### [WORK INSTRUCTIONS]
Would you extract the whole listing below and retype it exactly?

Segment Open

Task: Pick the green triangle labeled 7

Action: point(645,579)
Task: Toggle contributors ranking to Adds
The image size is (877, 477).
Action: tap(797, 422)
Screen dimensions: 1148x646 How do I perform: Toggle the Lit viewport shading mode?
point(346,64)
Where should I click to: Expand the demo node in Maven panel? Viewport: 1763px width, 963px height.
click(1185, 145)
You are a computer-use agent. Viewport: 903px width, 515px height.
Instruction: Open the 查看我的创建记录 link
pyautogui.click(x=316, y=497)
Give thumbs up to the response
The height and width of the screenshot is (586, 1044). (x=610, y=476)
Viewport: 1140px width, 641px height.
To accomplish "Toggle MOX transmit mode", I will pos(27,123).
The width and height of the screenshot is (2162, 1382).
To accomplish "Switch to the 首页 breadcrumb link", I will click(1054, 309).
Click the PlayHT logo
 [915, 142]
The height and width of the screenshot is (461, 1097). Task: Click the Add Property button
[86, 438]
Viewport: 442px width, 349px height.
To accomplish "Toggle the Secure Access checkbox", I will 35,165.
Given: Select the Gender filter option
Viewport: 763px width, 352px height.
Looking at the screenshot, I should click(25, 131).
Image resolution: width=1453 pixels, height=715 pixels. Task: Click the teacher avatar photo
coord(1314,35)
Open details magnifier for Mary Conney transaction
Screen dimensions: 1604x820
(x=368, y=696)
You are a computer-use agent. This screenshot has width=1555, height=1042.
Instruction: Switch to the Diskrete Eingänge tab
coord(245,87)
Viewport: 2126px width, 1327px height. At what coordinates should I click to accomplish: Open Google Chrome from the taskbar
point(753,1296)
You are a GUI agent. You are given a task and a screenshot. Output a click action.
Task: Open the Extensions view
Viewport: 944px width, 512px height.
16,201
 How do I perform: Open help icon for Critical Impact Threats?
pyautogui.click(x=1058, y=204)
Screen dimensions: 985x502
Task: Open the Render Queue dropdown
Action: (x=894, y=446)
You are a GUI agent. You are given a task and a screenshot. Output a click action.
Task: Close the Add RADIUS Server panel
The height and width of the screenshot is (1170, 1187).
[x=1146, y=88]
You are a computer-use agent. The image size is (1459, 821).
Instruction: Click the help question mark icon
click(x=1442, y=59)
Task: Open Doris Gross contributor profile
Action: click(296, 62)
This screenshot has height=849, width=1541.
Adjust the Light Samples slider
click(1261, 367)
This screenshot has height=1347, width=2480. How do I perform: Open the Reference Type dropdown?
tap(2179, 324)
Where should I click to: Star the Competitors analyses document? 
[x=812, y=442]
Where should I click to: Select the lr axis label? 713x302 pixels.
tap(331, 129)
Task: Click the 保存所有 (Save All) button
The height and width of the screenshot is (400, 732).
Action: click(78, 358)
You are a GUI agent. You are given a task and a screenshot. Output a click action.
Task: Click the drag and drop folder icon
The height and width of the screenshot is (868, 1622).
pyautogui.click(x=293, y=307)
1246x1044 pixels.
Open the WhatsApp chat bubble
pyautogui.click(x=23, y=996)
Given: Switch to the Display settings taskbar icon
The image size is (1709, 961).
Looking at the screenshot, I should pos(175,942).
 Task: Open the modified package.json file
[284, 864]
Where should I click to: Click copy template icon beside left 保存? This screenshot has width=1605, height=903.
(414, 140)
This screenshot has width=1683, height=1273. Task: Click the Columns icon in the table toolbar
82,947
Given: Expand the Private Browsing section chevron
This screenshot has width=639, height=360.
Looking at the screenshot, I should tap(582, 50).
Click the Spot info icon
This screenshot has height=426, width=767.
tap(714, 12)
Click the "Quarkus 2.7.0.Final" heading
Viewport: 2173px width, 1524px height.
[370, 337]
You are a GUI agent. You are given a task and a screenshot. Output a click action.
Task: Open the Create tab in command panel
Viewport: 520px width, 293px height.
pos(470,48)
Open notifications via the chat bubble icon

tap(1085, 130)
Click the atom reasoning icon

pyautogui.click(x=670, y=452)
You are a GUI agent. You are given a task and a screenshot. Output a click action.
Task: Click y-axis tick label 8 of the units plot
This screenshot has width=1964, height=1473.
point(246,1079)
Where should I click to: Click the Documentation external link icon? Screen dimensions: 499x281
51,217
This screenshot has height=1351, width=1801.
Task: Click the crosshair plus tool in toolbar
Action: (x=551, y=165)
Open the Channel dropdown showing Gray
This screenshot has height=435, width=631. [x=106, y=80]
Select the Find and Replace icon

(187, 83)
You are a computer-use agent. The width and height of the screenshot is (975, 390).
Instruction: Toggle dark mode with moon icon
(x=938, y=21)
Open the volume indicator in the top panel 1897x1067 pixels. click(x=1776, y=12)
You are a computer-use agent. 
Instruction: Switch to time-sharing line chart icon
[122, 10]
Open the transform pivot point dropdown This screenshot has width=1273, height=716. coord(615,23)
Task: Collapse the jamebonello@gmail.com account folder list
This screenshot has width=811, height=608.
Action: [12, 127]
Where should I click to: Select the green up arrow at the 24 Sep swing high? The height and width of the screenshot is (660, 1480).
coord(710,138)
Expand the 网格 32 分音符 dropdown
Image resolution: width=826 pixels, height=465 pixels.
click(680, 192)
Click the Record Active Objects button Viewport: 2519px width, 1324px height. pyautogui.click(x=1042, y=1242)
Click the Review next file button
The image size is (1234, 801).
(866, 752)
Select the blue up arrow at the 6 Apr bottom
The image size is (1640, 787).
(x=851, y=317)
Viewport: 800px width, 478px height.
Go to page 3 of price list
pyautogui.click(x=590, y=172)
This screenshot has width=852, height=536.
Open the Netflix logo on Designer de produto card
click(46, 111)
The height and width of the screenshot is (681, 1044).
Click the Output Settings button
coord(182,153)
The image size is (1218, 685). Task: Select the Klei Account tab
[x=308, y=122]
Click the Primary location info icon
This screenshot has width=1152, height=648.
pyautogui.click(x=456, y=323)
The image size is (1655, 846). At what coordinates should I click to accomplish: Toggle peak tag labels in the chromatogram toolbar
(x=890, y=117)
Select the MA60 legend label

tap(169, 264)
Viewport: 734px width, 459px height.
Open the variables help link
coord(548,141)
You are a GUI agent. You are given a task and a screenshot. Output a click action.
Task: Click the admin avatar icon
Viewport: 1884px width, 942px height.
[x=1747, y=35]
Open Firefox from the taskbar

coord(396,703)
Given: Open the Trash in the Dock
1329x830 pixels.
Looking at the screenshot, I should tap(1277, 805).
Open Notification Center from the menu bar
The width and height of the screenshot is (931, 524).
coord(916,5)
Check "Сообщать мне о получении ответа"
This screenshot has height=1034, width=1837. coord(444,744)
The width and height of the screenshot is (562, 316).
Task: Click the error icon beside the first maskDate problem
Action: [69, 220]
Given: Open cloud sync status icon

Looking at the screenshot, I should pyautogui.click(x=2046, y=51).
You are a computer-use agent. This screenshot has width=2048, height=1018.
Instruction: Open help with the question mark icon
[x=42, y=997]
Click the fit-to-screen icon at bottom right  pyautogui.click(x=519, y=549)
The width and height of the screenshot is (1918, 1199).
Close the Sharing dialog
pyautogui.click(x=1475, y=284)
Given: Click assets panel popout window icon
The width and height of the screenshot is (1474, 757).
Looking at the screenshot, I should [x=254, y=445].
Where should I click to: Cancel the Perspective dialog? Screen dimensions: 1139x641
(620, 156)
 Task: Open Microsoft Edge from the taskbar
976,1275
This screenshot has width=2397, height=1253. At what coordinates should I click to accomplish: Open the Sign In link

Segment Closed

### [SOLUTION FOR THIS PROBLEM]
Task: Pick the green triangle labeled 7

Action: point(645,579)
Task: Toggle contributors ranking to Adds
The image size is (877, 477).
Action: tap(797, 422)
Screen dimensions: 1148x646 How do I perform: Toggle the Lit viewport shading mode?
point(346,64)
Where should I click to: Expand the demo node in Maven panel? Viewport: 1763px width, 963px height.
click(1185, 145)
You are a computer-use agent. Viewport: 903px width, 515px height.
Instruction: Open the 查看我的创建记录 link
pyautogui.click(x=316, y=497)
Give thumbs up to the response
The height and width of the screenshot is (586, 1044). (x=610, y=476)
Viewport: 1140px width, 641px height.
To accomplish "Toggle MOX transmit mode", I will pos(27,123).
The width and height of the screenshot is (2162, 1382).
To accomplish "Switch to the 首页 breadcrumb link", I will click(1054, 309).
Click the PlayHT logo
 [915, 142]
The height and width of the screenshot is (461, 1097). Task: Click the Add Property button
[86, 438]
Viewport: 442px width, 349px height.
To accomplish "Toggle the Secure Access checkbox", I will 35,165.
Given: Select the Gender filter option
Viewport: 763px width, 352px height.
Looking at the screenshot, I should click(25, 131).
Image resolution: width=1453 pixels, height=715 pixels. Task: Click the teacher avatar photo
coord(1314,35)
Open details magnifier for Mary Conney transaction
Screen dimensions: 1604x820
(x=368, y=696)
You are a computer-use agent. This screenshot has width=1555, height=1042.
Instruction: Switch to the Diskrete Eingänge tab
coord(245,87)
Viewport: 2126px width, 1327px height. At what coordinates should I click to accomplish: Open Google Chrome from the taskbar
point(753,1296)
You are a GUI agent. You are given a task and a screenshot. Output a click action.
Task: Open the Extensions view
Viewport: 944px width, 512px height.
16,201
 How do I perform: Open help icon for Critical Impact Threats?
pyautogui.click(x=1058, y=204)
Screen dimensions: 985x502
Task: Open the Render Queue dropdown
Action: (x=894, y=446)
You are a GUI agent. You are given a task and a screenshot. Output a click action.
Task: Close the Add RADIUS Server panel
The height and width of the screenshot is (1170, 1187).
[x=1146, y=88]
You are a computer-use agent. The image size is (1459, 821).
Instruction: Click the help question mark icon
click(x=1442, y=59)
Task: Open Doris Gross contributor profile
Action: click(296, 62)
This screenshot has height=849, width=1541.
Adjust the Light Samples slider
click(1261, 367)
This screenshot has height=1347, width=2480. How do I perform: Open the Reference Type dropdown?
tap(2179, 324)
Where should I click to: Star the Competitors analyses document? 
[x=812, y=442]
Where should I click to: Select the lr axis label? 713x302 pixels.
tap(331, 129)
Task: Click the 保存所有 (Save All) button
The height and width of the screenshot is (400, 732).
Action: click(78, 358)
You are a GUI agent. You are given a task and a screenshot. Output a click action.
Task: Click the drag and drop folder icon
The height and width of the screenshot is (868, 1622).
pyautogui.click(x=293, y=307)
1246x1044 pixels.
Open the WhatsApp chat bubble
pyautogui.click(x=23, y=996)
Given: Switch to the Display settings taskbar icon
The image size is (1709, 961).
Looking at the screenshot, I should pos(175,942).
 Task: Open the modified package.json file
[284, 864]
Where should I click to: Click copy template icon beside left 保存? This screenshot has width=1605, height=903.
(414, 140)
This screenshot has width=1683, height=1273. Task: Click the Columns icon in the table toolbar
82,947
Given: Expand the Private Browsing section chevron
This screenshot has width=639, height=360.
Looking at the screenshot, I should tap(582, 50).
Click the Spot info icon
This screenshot has height=426, width=767.
tap(714, 12)
Click the "Quarkus 2.7.0.Final" heading
Viewport: 2173px width, 1524px height.
[370, 337]
You are a GUI agent. You are given a task and a screenshot. Output a click action.
Task: Open the Create tab in command panel
Viewport: 520px width, 293px height.
pos(470,48)
Open notifications via the chat bubble icon

tap(1085, 130)
Click the atom reasoning icon

pyautogui.click(x=670, y=452)
You are a GUI agent. You are given a task and a screenshot. Output a click action.
Task: Click y-axis tick label 8 of the units plot
This screenshot has width=1964, height=1473.
point(246,1079)
Where should I click to: Click the Documentation external link icon? Screen dimensions: 499x281
51,217
This screenshot has height=1351, width=1801.
Task: Click the crosshair plus tool in toolbar
Action: (x=551, y=165)
Open the Channel dropdown showing Gray
This screenshot has height=435, width=631. [x=106, y=80]
Select the Find and Replace icon

(187, 83)
You are a computer-use agent. The width and height of the screenshot is (975, 390).
Instruction: Toggle dark mode with moon icon
(x=938, y=21)
Open the volume indicator in the top panel 1897x1067 pixels. click(x=1776, y=12)
You are a computer-use agent. 
Instruction: Switch to time-sharing line chart icon
[122, 10]
Open the transform pivot point dropdown This screenshot has width=1273, height=716. coord(615,23)
Task: Collapse the jamebonello@gmail.com account folder list
This screenshot has width=811, height=608.
Action: [12, 127]
Where should I click to: Select the green up arrow at the 24 Sep swing high? The height and width of the screenshot is (660, 1480).
coord(710,138)
Expand the 网格 32 分音符 dropdown
Image resolution: width=826 pixels, height=465 pixels.
click(680, 192)
Click the Record Active Objects button Viewport: 2519px width, 1324px height. pyautogui.click(x=1042, y=1242)
Click the Review next file button
The image size is (1234, 801).
(866, 752)
Select the blue up arrow at the 6 Apr bottom
The image size is (1640, 787).
(x=851, y=317)
Viewport: 800px width, 478px height.
Go to page 3 of price list
pyautogui.click(x=590, y=172)
This screenshot has width=852, height=536.
Open the Netflix logo on Designer de produto card
click(46, 111)
The height and width of the screenshot is (681, 1044).
Click the Output Settings button
coord(182,153)
The image size is (1218, 685). Task: Select the Klei Account tab
[x=308, y=122]
Click the Primary location info icon
This screenshot has width=1152, height=648.
pyautogui.click(x=456, y=323)
The image size is (1655, 846). At what coordinates should I click to accomplish: Toggle peak tag labels in the chromatogram toolbar
(x=890, y=117)
Select the MA60 legend label

tap(169, 264)
Viewport: 734px width, 459px height.
Open the variables help link
coord(548,141)
You are a GUI agent. You are given a task and a screenshot. Output a click action.
Task: Click the admin avatar icon
Viewport: 1884px width, 942px height.
[x=1747, y=35]
Open Firefox from the taskbar

coord(396,703)
Given: Open the Trash in the Dock
1329x830 pixels.
Looking at the screenshot, I should tap(1277, 805).
Open Notification Center from the menu bar
The width and height of the screenshot is (931, 524).
coord(916,5)
Check "Сообщать мне о получении ответа"
This screenshot has height=1034, width=1837. coord(444,744)
The width and height of the screenshot is (562, 316).
Task: Click the error icon beside the first maskDate problem
Action: [69, 220]
Given: Open cloud sync status icon

Looking at the screenshot, I should pyautogui.click(x=2046, y=51).
You are a computer-use agent. This screenshot has width=2048, height=1018.
Instruction: Open help with the question mark icon
[x=42, y=997]
Click the fit-to-screen icon at bottom right  pyautogui.click(x=519, y=549)
The width and height of the screenshot is (1918, 1199).
Close the Sharing dialog
pyautogui.click(x=1475, y=284)
Given: Click assets panel popout window icon
The width and height of the screenshot is (1474, 757).
Looking at the screenshot, I should [x=254, y=445].
Where should I click to: Cancel the Perspective dialog? Screen dimensions: 1139x641
(620, 156)
 Task: Open Microsoft Edge from the taskbar
976,1275
This screenshot has width=2397, height=1253. At what coordinates should I click to accomplish: Open the Sign In link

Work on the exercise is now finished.